Every line holding the string "will" is to be copied from the entries below.
START Data to use
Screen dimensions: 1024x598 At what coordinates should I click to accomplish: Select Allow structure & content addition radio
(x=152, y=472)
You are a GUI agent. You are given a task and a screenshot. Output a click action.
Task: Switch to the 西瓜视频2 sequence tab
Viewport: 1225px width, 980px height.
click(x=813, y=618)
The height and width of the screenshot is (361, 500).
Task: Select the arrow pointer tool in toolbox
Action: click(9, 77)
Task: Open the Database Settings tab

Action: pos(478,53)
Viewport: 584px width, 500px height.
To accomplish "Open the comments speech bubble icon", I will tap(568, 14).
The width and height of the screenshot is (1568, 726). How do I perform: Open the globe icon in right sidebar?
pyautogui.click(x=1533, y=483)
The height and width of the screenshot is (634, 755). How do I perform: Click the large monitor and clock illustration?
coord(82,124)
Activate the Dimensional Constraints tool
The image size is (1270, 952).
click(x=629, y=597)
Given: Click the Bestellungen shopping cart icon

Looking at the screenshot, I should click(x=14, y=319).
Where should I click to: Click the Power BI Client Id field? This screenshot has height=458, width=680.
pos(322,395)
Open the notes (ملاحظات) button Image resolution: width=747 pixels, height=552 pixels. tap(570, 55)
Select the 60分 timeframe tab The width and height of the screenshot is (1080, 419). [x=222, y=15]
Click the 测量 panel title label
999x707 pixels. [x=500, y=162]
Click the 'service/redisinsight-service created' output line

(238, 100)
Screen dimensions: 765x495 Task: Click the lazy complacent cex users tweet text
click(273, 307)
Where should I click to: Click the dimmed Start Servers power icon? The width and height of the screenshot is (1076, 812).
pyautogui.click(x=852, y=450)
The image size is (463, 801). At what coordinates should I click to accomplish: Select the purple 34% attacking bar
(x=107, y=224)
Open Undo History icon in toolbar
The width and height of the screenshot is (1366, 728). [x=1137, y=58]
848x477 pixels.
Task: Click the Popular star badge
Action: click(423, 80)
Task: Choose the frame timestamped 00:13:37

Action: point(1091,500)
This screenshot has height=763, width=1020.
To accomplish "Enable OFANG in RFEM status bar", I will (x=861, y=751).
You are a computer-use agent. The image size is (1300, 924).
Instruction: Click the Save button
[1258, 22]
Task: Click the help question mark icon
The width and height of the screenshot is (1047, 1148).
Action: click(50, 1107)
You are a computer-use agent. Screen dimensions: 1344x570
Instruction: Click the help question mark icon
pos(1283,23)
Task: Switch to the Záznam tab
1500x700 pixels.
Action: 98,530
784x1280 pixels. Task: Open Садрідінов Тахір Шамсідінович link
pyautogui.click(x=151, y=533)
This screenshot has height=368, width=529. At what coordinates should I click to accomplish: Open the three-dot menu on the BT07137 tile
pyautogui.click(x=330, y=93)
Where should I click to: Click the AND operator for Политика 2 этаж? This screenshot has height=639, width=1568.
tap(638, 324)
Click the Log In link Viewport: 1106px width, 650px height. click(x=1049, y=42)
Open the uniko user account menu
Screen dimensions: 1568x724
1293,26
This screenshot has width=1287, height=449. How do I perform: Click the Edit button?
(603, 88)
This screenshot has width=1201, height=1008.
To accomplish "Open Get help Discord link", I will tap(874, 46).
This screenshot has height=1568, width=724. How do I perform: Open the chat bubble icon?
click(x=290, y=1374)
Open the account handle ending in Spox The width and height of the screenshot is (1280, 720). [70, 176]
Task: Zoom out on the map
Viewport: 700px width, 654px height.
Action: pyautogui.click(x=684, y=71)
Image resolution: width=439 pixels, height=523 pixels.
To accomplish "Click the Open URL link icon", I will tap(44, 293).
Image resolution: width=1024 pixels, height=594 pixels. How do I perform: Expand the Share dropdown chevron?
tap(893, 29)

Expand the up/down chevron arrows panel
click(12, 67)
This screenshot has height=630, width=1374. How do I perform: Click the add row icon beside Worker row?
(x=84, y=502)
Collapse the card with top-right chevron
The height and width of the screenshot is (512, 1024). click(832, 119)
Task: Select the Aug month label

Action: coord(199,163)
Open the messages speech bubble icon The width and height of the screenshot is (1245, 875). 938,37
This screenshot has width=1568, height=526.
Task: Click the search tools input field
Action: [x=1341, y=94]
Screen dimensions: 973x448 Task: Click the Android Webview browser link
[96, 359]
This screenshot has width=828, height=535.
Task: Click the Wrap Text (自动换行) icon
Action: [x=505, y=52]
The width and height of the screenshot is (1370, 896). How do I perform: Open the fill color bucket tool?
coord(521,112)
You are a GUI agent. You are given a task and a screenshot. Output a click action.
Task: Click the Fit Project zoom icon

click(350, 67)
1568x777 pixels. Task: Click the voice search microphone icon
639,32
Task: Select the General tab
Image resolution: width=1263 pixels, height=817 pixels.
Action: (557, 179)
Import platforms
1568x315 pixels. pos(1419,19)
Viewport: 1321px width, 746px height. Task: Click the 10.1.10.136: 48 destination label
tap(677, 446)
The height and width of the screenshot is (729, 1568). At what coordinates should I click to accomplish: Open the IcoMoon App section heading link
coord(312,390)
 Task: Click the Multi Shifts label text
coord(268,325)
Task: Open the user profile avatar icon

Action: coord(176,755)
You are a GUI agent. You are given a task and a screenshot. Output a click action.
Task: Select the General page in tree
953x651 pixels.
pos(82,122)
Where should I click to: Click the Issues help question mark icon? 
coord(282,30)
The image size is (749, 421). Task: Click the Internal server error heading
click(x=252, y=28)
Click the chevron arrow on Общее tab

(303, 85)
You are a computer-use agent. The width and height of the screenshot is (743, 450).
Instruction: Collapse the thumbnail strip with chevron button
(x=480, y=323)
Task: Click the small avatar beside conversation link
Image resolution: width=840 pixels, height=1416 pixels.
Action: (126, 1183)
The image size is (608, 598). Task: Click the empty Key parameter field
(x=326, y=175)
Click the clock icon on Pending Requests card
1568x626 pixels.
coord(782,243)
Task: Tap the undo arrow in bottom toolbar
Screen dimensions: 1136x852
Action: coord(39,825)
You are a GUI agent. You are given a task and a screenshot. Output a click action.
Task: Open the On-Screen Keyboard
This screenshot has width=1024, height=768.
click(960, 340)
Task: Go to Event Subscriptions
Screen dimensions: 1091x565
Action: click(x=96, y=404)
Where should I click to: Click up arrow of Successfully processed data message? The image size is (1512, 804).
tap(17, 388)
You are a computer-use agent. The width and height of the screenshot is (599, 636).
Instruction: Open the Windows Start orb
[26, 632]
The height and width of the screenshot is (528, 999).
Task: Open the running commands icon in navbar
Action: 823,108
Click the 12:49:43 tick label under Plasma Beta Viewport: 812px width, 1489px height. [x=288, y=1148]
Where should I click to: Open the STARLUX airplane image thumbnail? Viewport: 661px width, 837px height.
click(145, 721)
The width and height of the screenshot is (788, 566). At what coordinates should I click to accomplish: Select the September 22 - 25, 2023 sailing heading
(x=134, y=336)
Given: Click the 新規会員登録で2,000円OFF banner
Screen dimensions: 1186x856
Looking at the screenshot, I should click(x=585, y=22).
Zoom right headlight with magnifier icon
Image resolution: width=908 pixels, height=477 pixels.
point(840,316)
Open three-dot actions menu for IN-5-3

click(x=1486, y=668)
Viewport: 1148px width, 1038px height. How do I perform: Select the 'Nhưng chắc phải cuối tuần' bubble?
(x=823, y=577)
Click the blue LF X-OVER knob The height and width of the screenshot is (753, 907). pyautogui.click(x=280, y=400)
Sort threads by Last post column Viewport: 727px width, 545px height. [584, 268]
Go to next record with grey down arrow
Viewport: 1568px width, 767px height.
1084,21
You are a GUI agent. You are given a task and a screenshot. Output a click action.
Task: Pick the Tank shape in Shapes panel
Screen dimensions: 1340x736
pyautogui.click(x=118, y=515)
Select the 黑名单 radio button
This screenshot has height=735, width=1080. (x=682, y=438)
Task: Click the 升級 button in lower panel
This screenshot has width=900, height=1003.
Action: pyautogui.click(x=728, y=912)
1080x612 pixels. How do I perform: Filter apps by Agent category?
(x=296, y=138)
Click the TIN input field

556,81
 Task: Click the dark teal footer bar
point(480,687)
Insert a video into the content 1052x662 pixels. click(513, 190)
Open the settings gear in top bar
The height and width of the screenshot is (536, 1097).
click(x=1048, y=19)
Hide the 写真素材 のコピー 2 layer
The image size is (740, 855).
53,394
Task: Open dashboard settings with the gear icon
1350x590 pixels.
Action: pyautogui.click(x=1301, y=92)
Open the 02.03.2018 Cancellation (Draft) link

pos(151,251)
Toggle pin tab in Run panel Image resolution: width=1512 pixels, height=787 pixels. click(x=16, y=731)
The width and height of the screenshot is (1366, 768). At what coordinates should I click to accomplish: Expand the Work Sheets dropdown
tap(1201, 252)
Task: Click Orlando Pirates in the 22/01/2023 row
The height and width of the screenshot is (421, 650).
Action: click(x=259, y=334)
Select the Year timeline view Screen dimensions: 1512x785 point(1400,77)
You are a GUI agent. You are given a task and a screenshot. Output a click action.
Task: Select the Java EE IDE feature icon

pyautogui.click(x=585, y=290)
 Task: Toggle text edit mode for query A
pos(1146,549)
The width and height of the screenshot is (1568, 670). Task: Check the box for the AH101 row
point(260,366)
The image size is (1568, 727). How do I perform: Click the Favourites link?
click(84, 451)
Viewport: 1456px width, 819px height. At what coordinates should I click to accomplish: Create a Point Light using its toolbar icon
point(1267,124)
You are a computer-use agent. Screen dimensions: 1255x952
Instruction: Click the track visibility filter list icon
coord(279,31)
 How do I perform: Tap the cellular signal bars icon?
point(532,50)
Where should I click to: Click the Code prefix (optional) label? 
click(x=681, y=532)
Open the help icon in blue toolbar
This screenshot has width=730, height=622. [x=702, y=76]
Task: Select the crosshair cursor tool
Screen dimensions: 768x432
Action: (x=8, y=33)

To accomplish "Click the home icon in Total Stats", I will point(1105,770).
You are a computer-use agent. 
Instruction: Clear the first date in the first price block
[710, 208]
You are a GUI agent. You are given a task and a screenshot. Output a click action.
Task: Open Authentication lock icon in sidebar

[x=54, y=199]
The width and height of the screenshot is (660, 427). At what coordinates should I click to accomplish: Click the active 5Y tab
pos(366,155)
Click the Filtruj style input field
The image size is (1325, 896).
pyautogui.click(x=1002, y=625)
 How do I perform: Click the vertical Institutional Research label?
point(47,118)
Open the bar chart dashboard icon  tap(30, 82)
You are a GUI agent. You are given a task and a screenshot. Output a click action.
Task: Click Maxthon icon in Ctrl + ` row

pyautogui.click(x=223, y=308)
END Data to use
Result for this exercise
To accomplish "Open the comments speech bubble icon", I will tap(568, 14).
To accomplish "Enable OFANG in RFEM status bar", I will (x=861, y=751).
To accomplish "Open Get help Discord link", I will tap(874, 46).
To accomplish "Click the Open URL link icon", I will tap(44, 293).
To accomplish "Click the home icon in Total Stats", I will point(1105,770).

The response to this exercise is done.